Dr K Balasubramaniam, Sri Lanka

I believe that this conference will focus on herbal remedies which constitute the therapeutic armamentarium of traditional systems of medicine in the region.

The World Health Organization (WHO) has defined herbal medicines as "Finished labelled medicinal products that contain ingredients from aerial or underground parts of plants parts or other plant material or combination thereof, whether in the crude state or as plant preparations. The same WHO document adds "Medicines containing plant material combined with chemically defined active substances, including chemically defined substances and isolated constituents of plants are not considered to be herbal medicines".

It will therefore, follow that chemically defined isolated constituents of plants used in modern medicine are not herbal medicines, it has been estimated that these medicines derived from plants constitute about 25 percent in modern pharmacopoeia.

The World Health Organization posed a question 2002 whether a herbal medicine can be used clinically if no harm has been found after the use of that herbal medicine for generations and there is no documentation of such an effect. For an answer to the question, reference is made to an earlier WHO document published in 20003 which states "Absence of reported or documented side effect is not an absolute assurance of safety of herbal medicine. However, a full range of toxicology tests may not be necessary. Tests which examine effects that are difficult or even impossible to detect clinically should be encouraged. Suggested tests include immuno-toxicity, geno-toxicity, carcinogenicity and reproductive toxicity", It adds the following caveat, "only when there is no documentations of long historical use of a herbal medicine or when doubts exist about its safety; should additional tests be performed.

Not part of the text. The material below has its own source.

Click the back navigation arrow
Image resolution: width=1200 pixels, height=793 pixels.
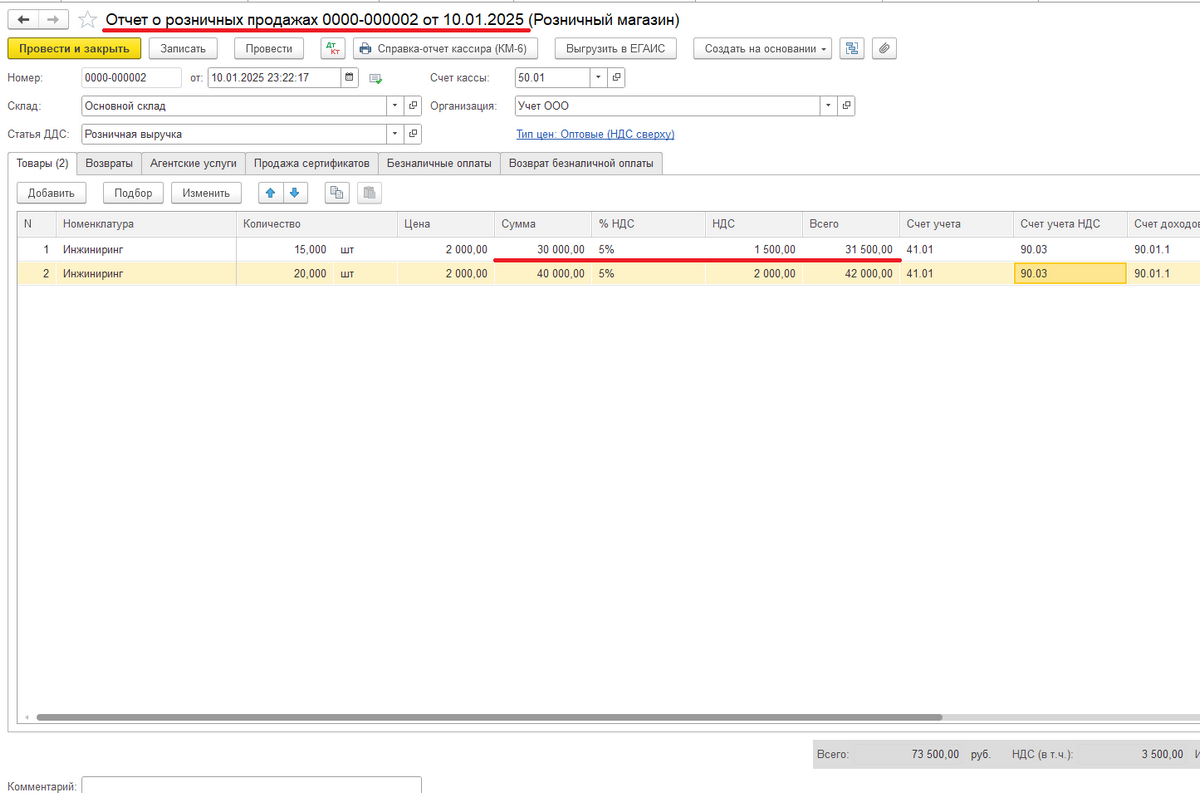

A rigid framework that has been prepared for modern synthetic drugs will never be possible for herbal medicines. There has to be some flexibility in toxicological requirements for herbal medicines.

Accordingly, a group of experts met in Chandigarh, India, to develop a suitable framework for carrying out toxicological studies on herbal medicines. The framework developed was broadly accepted by the Indian Council of Medical Research and the WHO. The actual tests to be carried out in the Chandigarh model are given in tables 1 & 2 (click on the tables for a bigger view).

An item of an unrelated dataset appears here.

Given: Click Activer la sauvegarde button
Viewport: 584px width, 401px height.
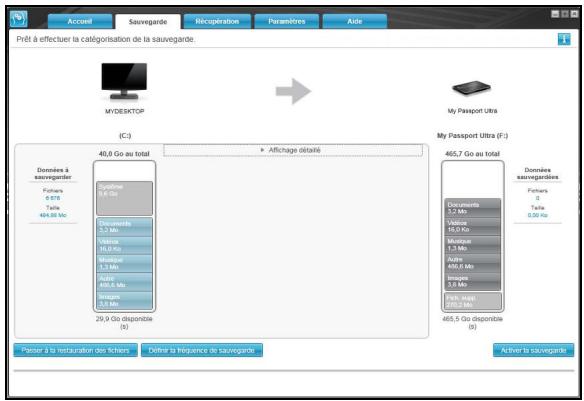Looking at the screenshot, I should (x=533, y=350).
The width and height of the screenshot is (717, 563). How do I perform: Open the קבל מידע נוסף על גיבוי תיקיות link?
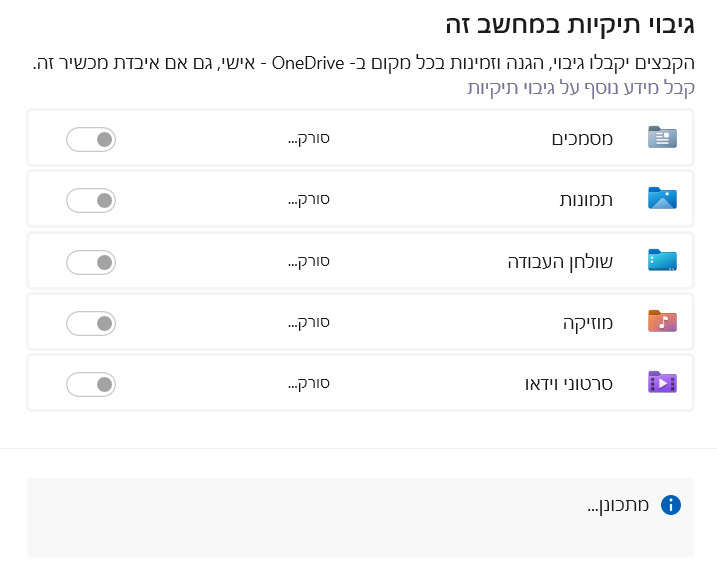click(581, 88)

The tests recommended by the WHO are given in Table 3 below (click on the tables for a bigger view).


WHO has called on clinical researchers to conduct clinical evaluation of traditional medicines within the specific framework of rigorous clinical pharmacological principles without ignoring or trampling on the concepts of the traditional systems of medicine.

I wish to take this opportunity to present an alternate view for evaluation of traditional medicine.

Traditional systems of medicine are a summation of several thousands of years of human experience in the selection of plants for preventive and curative healthcare. Practitioners of traditional systems of medicine argue that the efficacy of herbal remedies is due to the synergistic activity among the several ingredients of herbal mixtures. Complex mixtures of plants or herbs form the basis of traditional medicines. The mixtures are usually subject to crushing, heating, boiling, etc. It is possible that this process may change the chemical structure of the active ingredients in the plants.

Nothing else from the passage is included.